De Luca ricorda di aver posto la questione tra le priorità del confronto istituzionale con il Governo regionale. «Fin dall'inizio del dialogo con il presidente Schifani ho indicato la salvaguardia definitiva del CCPM come una delle questioni irrinunciabili. Oggi raccogliamo i frutti di quel lavoro. La revisione della rete ospedaliera ha riconosciuto formalmente il ruolo strategico del Centro di Taormina e ha creato le condizioni per una soluzione stabile e duratura». Nel corso dell'incontro è stata inoltre definita una proroga tecnica che consentirà di completare il percorso amministrativo con il Policlinico di Catania necessario alla piena stabilizzazione della struttura.
«La proroga concordata, articolata in un percorso massimo di dodici mesi, servirà esclusivamente a completare gli ultimi passaggi amministrativi e giuridici legati all'approvazione definitiva della rete ospedaliera e al nuovo assetto gestionale. Non siamo più davanti all'ennesima proroga senza prospettive. Questa volta esiste un orizzonte chiaro e definito». Il sindaco sottolinea come sia stata definitivamente superata anche la contrapposizione che negli anni aveva alimentato tensioni tra diversi territori siciliani.
«Si chiude una stagione caratterizzata da inutili contrapposizioni e da una vera e propria guerra tra poveri. Oggi è stato chiarito che il Centro di Cardiochirurgia Pediatrica resta a Taormina. La sede operativa rimane qui, mentre il nuovo assetto prevede il coinvolgimento del Policlinico di Catania per gli aspetti organizzativi e formativi, rafforzando ulteriormente il servizio e garantendo nuove opportunità di crescita». Tra le novità emerse al tavolo vi è infatti anche la prospettiva di un potenziamento delle attività.
«Non stiamo semplicemente salvando il CCPM. Stiamo costruendo le condizioni per renderlo ancora più forte.
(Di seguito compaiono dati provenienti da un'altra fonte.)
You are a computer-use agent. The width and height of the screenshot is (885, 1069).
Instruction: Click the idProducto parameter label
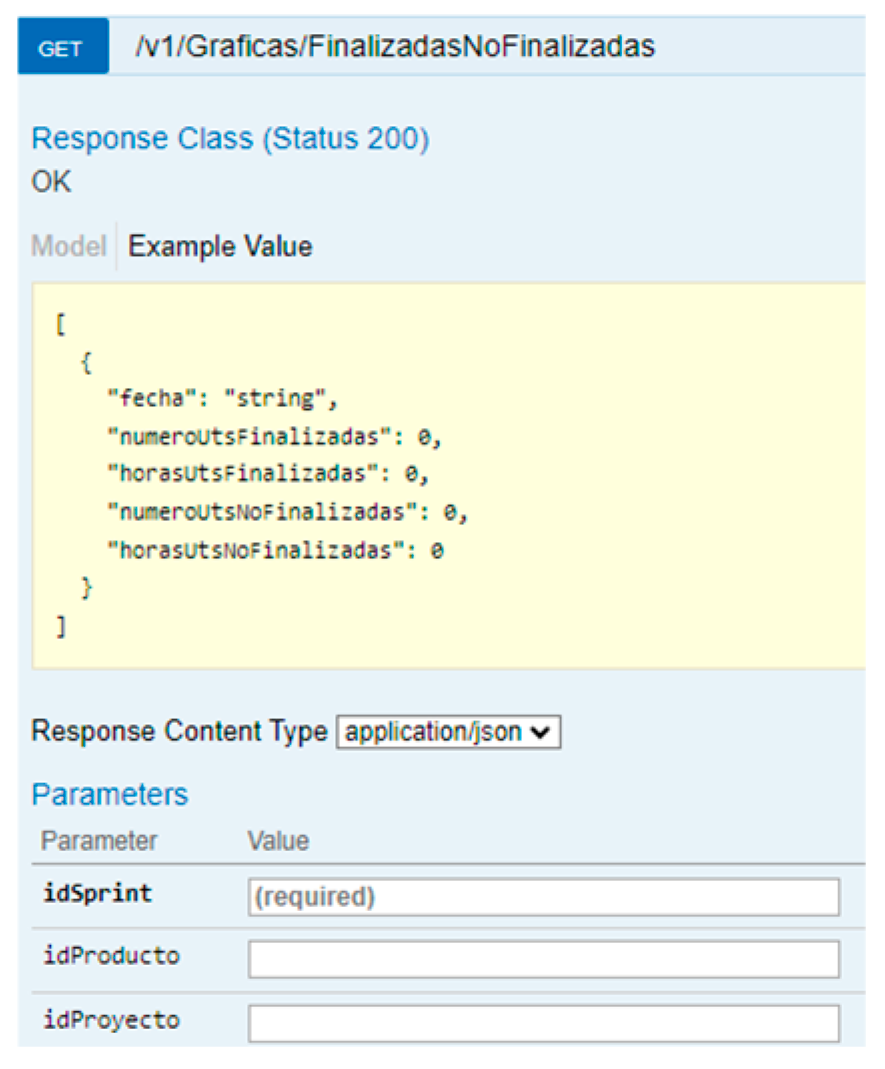tap(111, 956)
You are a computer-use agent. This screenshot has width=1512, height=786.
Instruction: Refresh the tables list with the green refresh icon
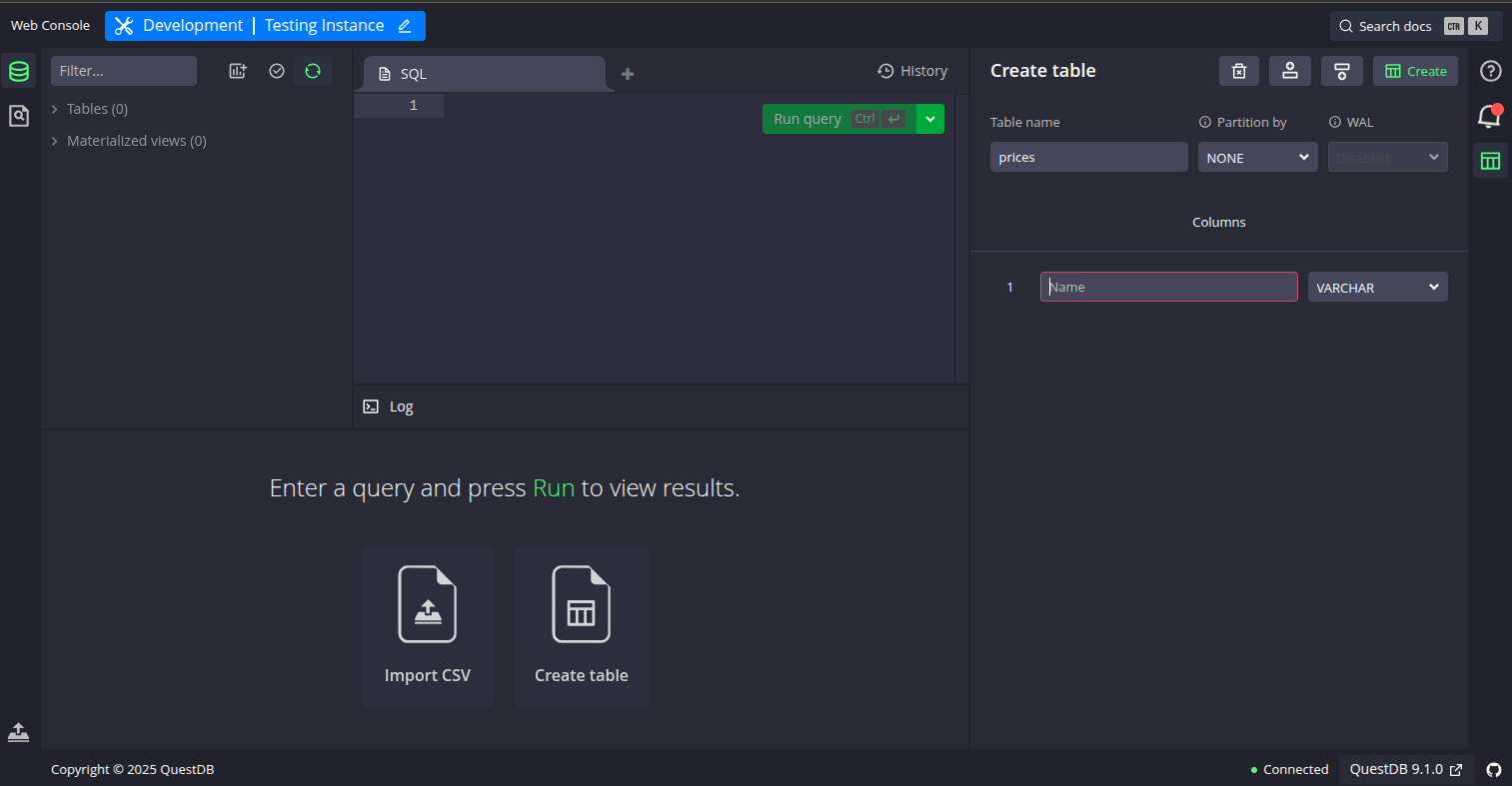point(312,71)
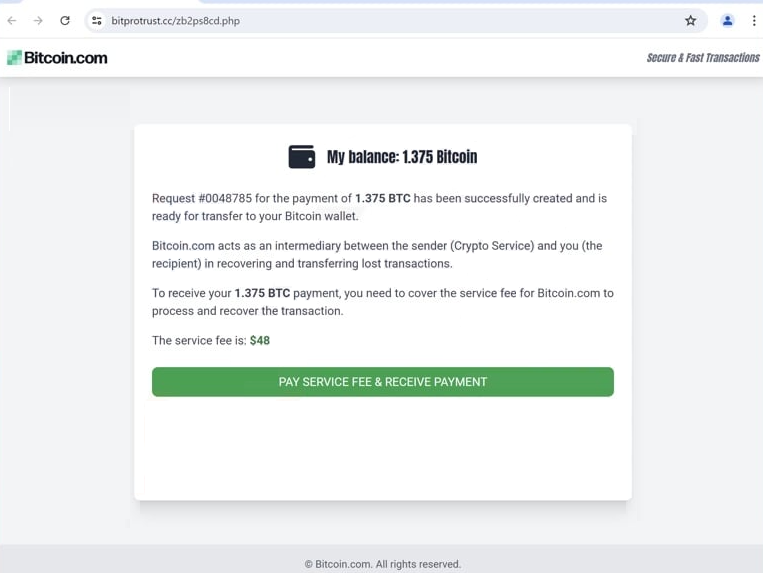The height and width of the screenshot is (573, 763).
Task: Open site information icon in address bar
Action: (x=97, y=20)
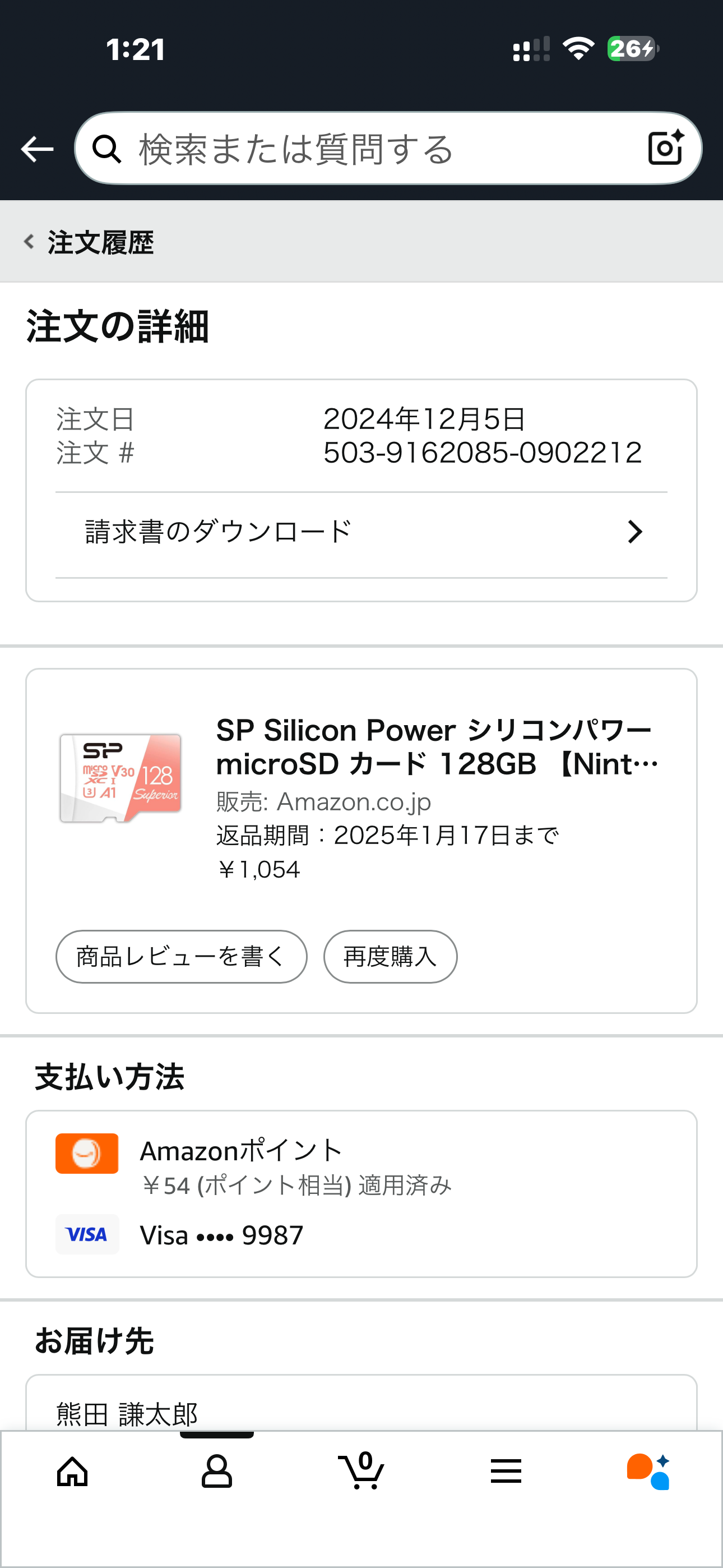Tap the search magnifier icon
Image resolution: width=723 pixels, height=1568 pixels.
tap(107, 149)
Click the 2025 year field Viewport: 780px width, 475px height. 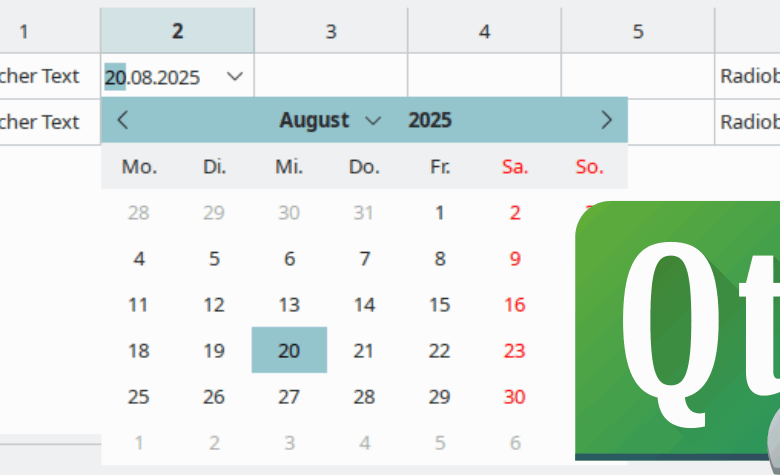430,120
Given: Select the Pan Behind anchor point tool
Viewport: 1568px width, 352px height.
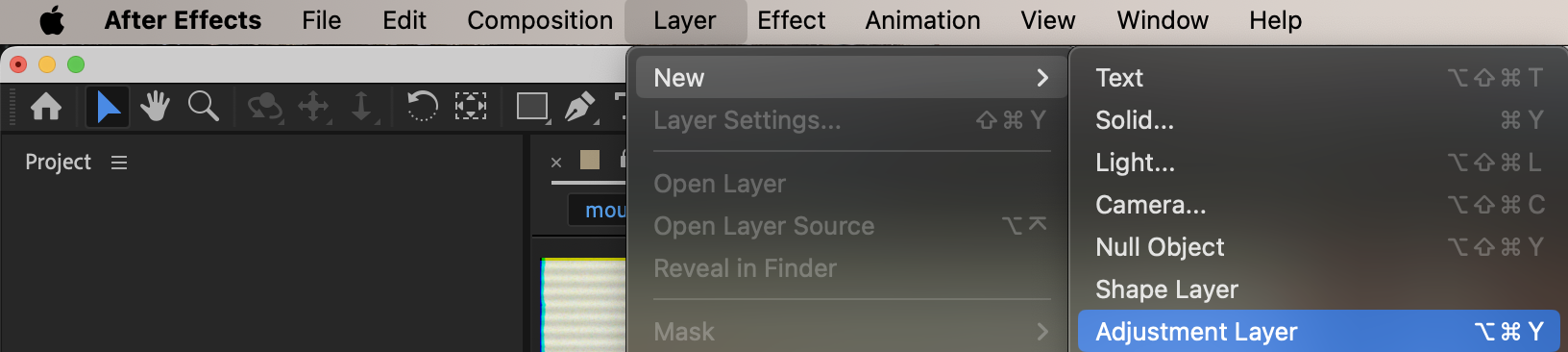Looking at the screenshot, I should [471, 106].
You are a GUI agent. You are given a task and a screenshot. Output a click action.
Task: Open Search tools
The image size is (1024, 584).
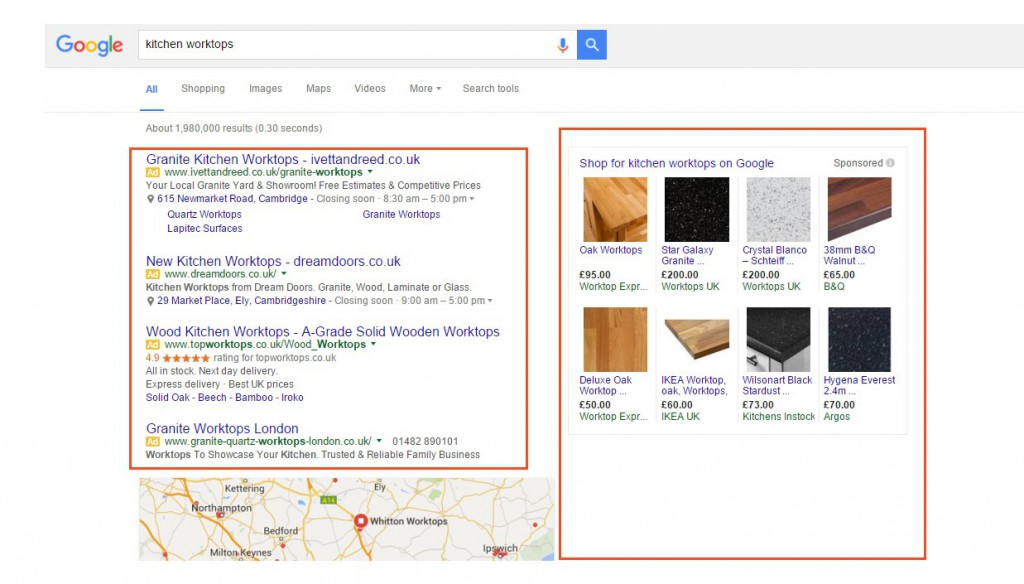click(x=490, y=88)
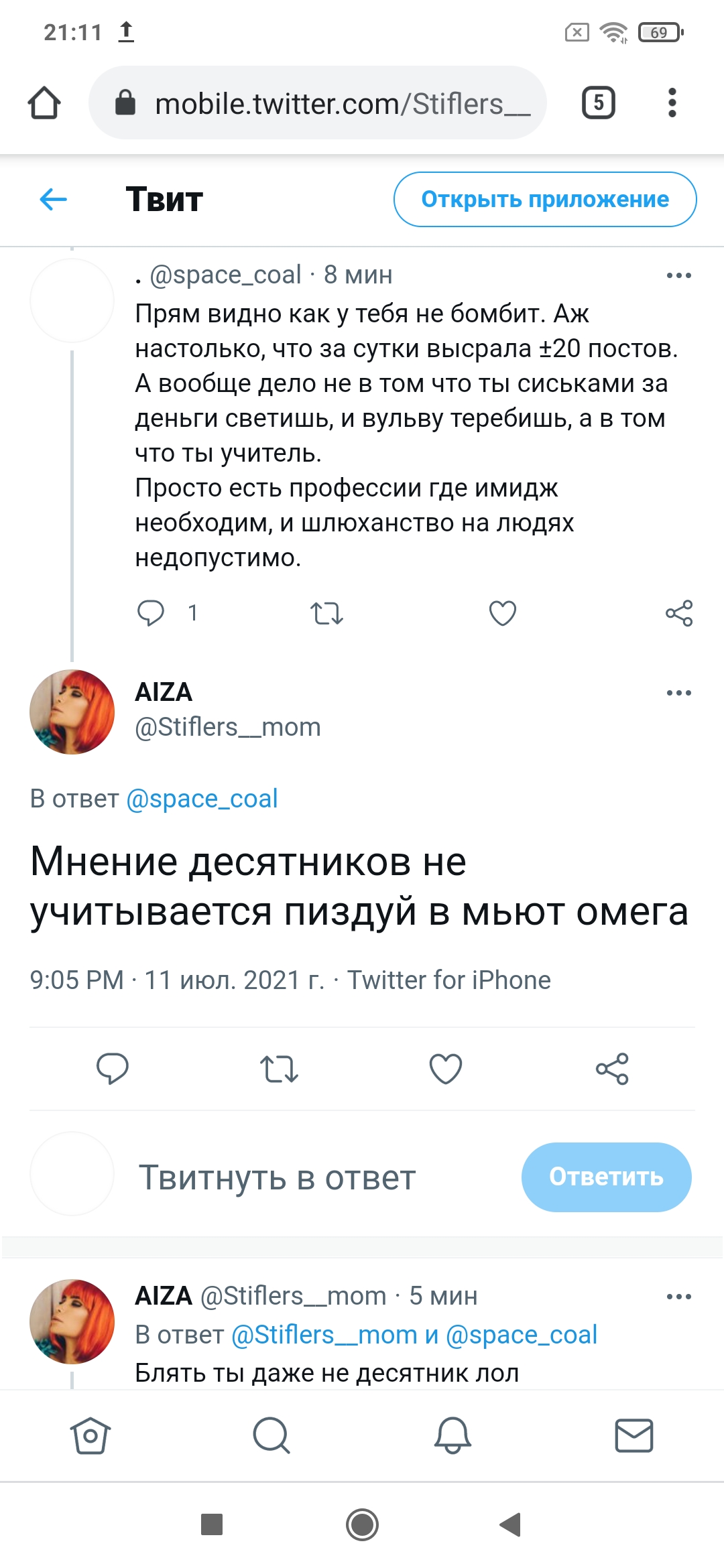Image resolution: width=724 pixels, height=1568 pixels.
Task: Go back using the blue arrow
Action: [54, 199]
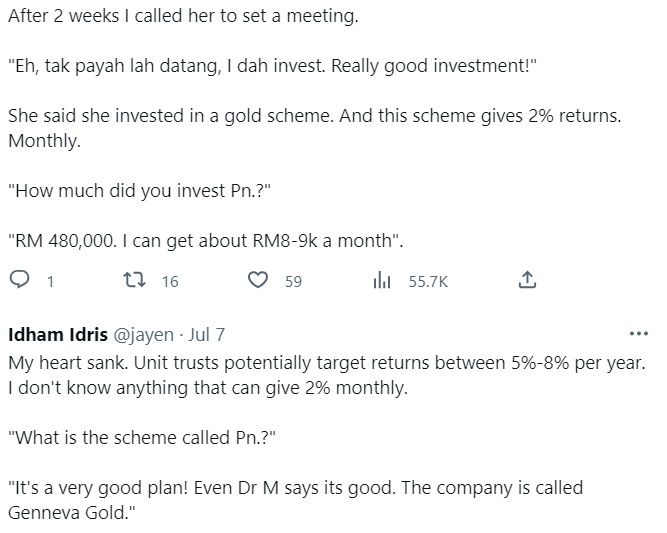Screen dimensions: 667x533
Task: Open tweet analytics via the bar chart icon
Action: tap(380, 281)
Si lavora infatti alla creazione di un centro di formazione specialistica collegato al Policlinico di Catania, mantenendo però a Taormina il cuore operativo della cardiochirurgia pediatrica. È la dimostrazione che un punto di debolezza può diventare un punto di forza quando si affrontano i problemi con serietà e visione».
Soddisfazione viene espressa anche dal coordinatore regionale di Sud Chiama Nord, Danilo Lo Giudice: «Per la prima volta dopo quindici anni non ci troviamo davanti all'ennesima proroga senza prospettive, ma a un percorso chiaro che porta alla stabilizzazione definitiva del CCPM di Taormina. È questo l'elemento più importante emerso dall'incontro di oggi. Il Centro resta a Taormina, viene inserito stabilmente nel sistema sanitario regionale e si pongono le basi per il suo ulteriore rafforzamento. Una notizia che dà serenità alle famiglie, al personale sanitario e a tutti coloro che in questi anni si sono battuti per difendere un'eccellenza che appartiene all'intera Sicilia».